Text to read>
--- begin ---
Discusses of Leadership Manual


Leadership is an important organizational concept which is present in virtually every aspect of human society, ranging from the Church to one’s place of work. There are multiple perspectives on leadership, but most emphasize two primary elements – uniting people towards a common goal and bearing responsibility for those who follow one’s leadership. In the Bible, it says “…from everyone who has been given much shall much be required; and from the one who has been entrusted with much, much more will be asked” (New International Version Bible, 2011, Luke 12:48).

Leaders are given much power and tasked with overseeing important decisions, resources, and wellbeing of the subordinates, in exchange also gaining many benefits in the process. However, the responsibility falls on the shoulders of a leader if something goes wrong. This guide will aim to present and construct a full portrait of a true leader. Although this is not an exploration of spiritual leadership, many of the concepts of spirituality will be used as guidance to present a conceptually wholesome and competent leadership manual.
--- end ---
(Data drawn from a collection)
--- begin ---
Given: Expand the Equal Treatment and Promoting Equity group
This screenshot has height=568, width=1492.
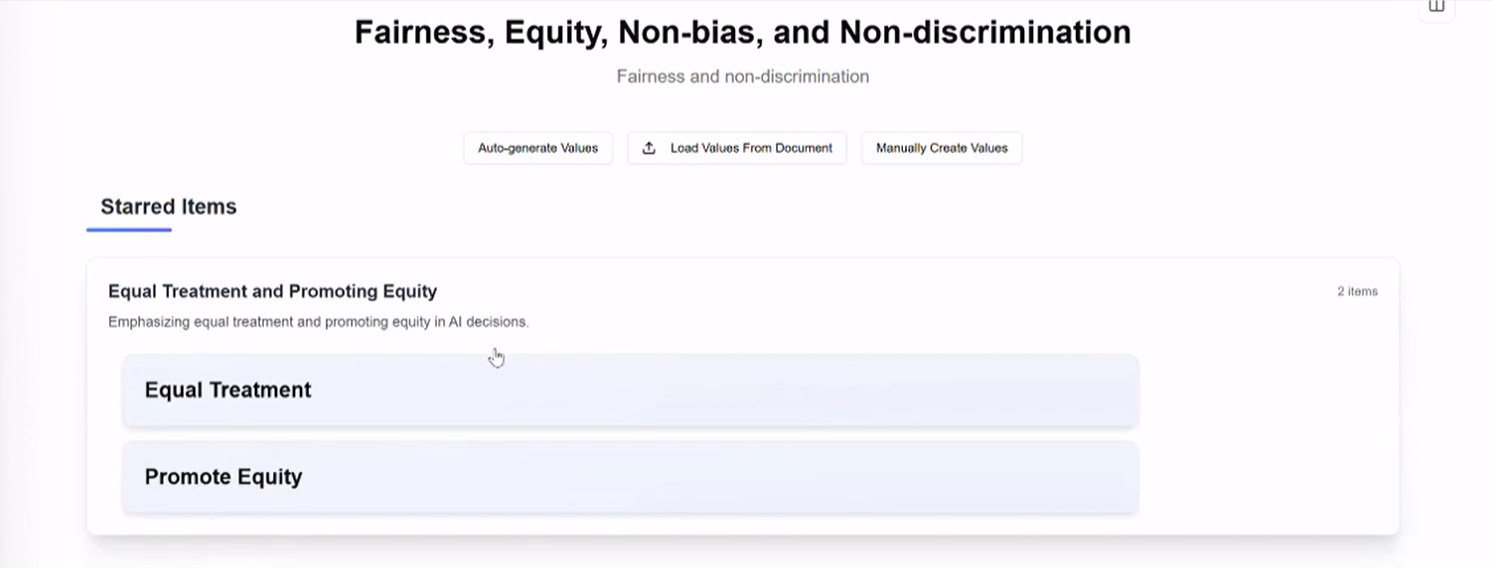Looking at the screenshot, I should pyautogui.click(x=272, y=291).
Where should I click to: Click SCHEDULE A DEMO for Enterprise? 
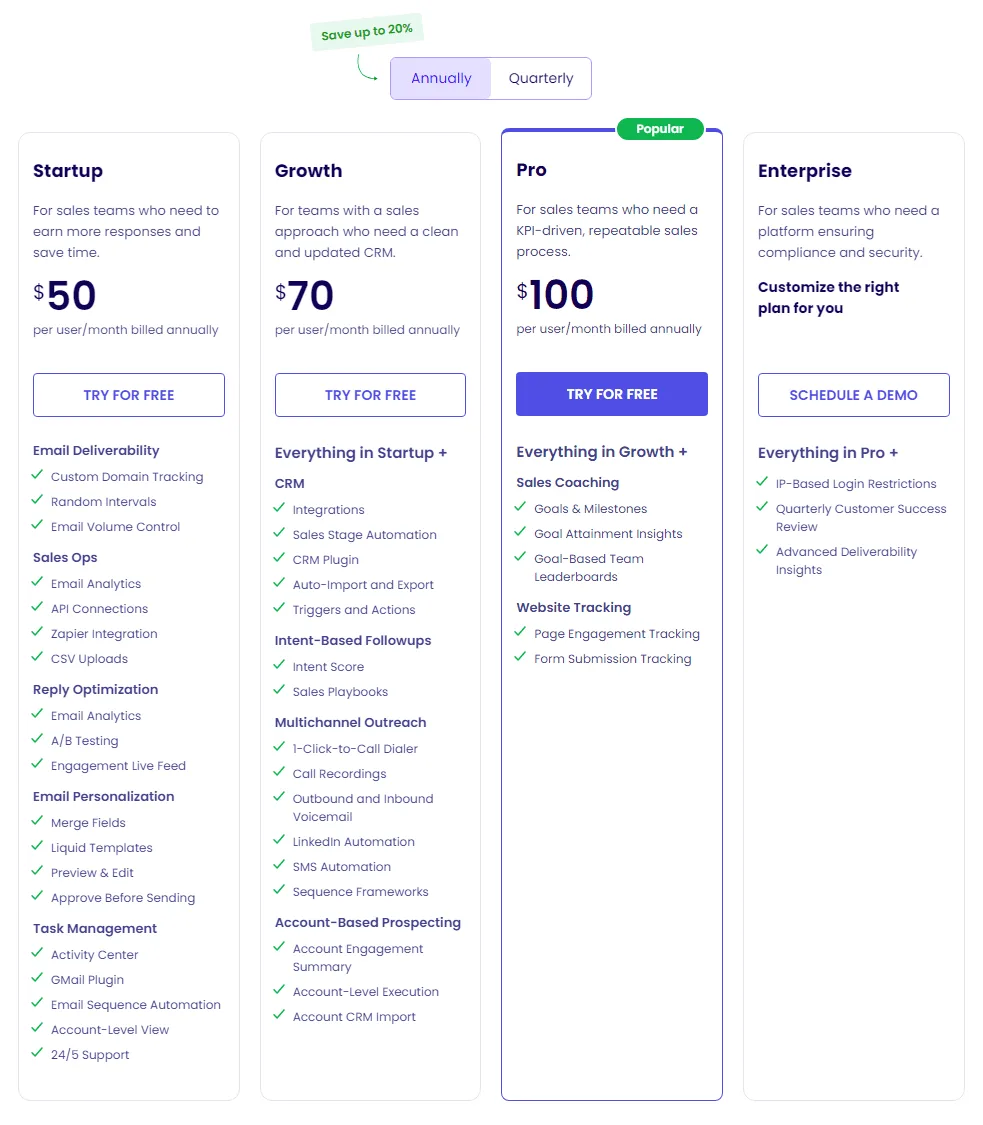853,394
--- end ---
Written exercise 1>
Could you write out the rows of collection data line for line, without the pictures?
Written exercise 2>
Would you carry on the leadership manual from the point where it stops?
The leadership manual and the rows have nothing to do with each other.

Exercise result 1>
Given: Expand the Equal Treatment and Promoting Equity group
This screenshot has height=568, width=1492.
Looking at the screenshot, I should pyautogui.click(x=272, y=291).
Where should I click to: Click SCHEDULE A DEMO for Enterprise? 
853,394

Exercise result 2>
Discipline and Schedule

Being a leader begins with the foundations, with the small things when getting up in the morning. So the first topic in this manual will focus on discipline and scheduling. According to Snyder (1977), one of the key functions of Christian community life is the maintenance of discipline. The discipline applies at the personal level as well. Christian faith and life are based on certain disciplines such as prayer. Blackaby and Blackaby (2001) further support this by suggesting that leaders have used spirituality to discipline their minds. By diligently studying the Scriptures as an example, they have brought discipline to other areas of life. Which is why, many renowned researchers have been Christians, as they sought to know God, they pursued His will for themselves and society.

Spiritual leaders often embrace the spiritual disciplines. These spiritual disciplines such as prayer, worship, confession, worship, and Bible study among others are key to building a relationship with God and becoming in His likeness. By becoming more effective in spiritual lives, leaders can be healthier, confident, and wise in all other contexts where their management or decision-making is needed, contributing to the overall health of the organization (Taylor, 2013).

The question is, what does it take to become a disciplined leader, both in life and spiritually. Well alongside finding the time for spiritual disciplines mentioned above, disciplined leaders follow certain habits and approaches to life. Some are evident, such as not procrastinating, respecting the time, focusing on key elements, communication, mastering thoughts. Others are less so, such as practicing self-care, which is vital for success in everything else, making time to meet personal goals, and finally understanding the meaning of commitment (Gulledge, 2018). By incorporating these important elements into daily life, leaders realize their commitment, strong potential, and the ability to help themselves and others in achieving necessary goals.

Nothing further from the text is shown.